La plateforme GRIP (pour Google Redress and Integrity Platform) a pour ambition de regrouper les dépôts de plainte contre Google afin de demander des dommages et intérêts pour les entreprises s'estimant lésées, notamment en termes d'abus de position dominante, par la société de Mountain View. Ces actions sont-elles applicables en France et si oui, dans quelle mesure sont-elles recevables ? Explications...

Début de l'article :

Les différends entre opérateurs du Net et Google sont tellement nombreux que des acteurs du contentieux voient régulièrement le jour. En effet, au-delà des nécessaires avocats présents dans les procédures judiciaires, des experts divers et variés sont régulièrement convoqués ou sollicités par la justice pour apporter leur soutien technique à la décision judiciaire. A ce titre, un groupement du nom de GRIP (http://www.grip.eu/fr/) a récemment mis sur pied une offre de structuration de chiffrage des préjudices et de poursuites contre Google. Cette offre assez novatrice et manifestement bien construite semble être une nouvelle pierre dans le large jardin de Google.

La présentation de l’offre GRIP

Le site de Grip précise : « Grip est une nouvelle initiative destinée à évaluer les potentiels dommages et intérêts pouvant être réclamés dans le cadre d’une action en justice contre l’activité anticoncurrentielle de Google. Grip n’est pas un lobby mais une plateforme visant à donner informations, représentations et services légaux aux plaignants.

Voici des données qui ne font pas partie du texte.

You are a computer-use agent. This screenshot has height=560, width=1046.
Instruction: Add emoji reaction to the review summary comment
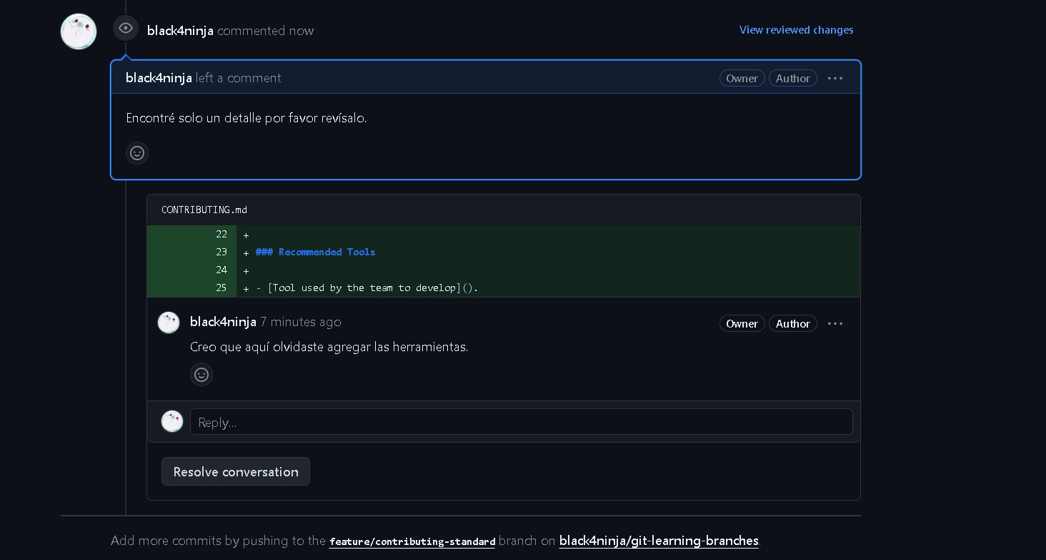[137, 153]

Grip est une plateforme indépendante gérée à la fois par Avisa, un cabinet de conseil spécialisé en affaires européennes qui a fait un recours contre Google en 2010 et par Hausfeld, un cabinet d’avocats spécialisé en droit de la concurrence et qui exerce des deux côtés de l’Atlantique ».

En d’autres termes, Grip est un outil à finalité judiciaire permettant à des opérateurs victimes de Google de définir le quantum de dommages subis du fait de Google.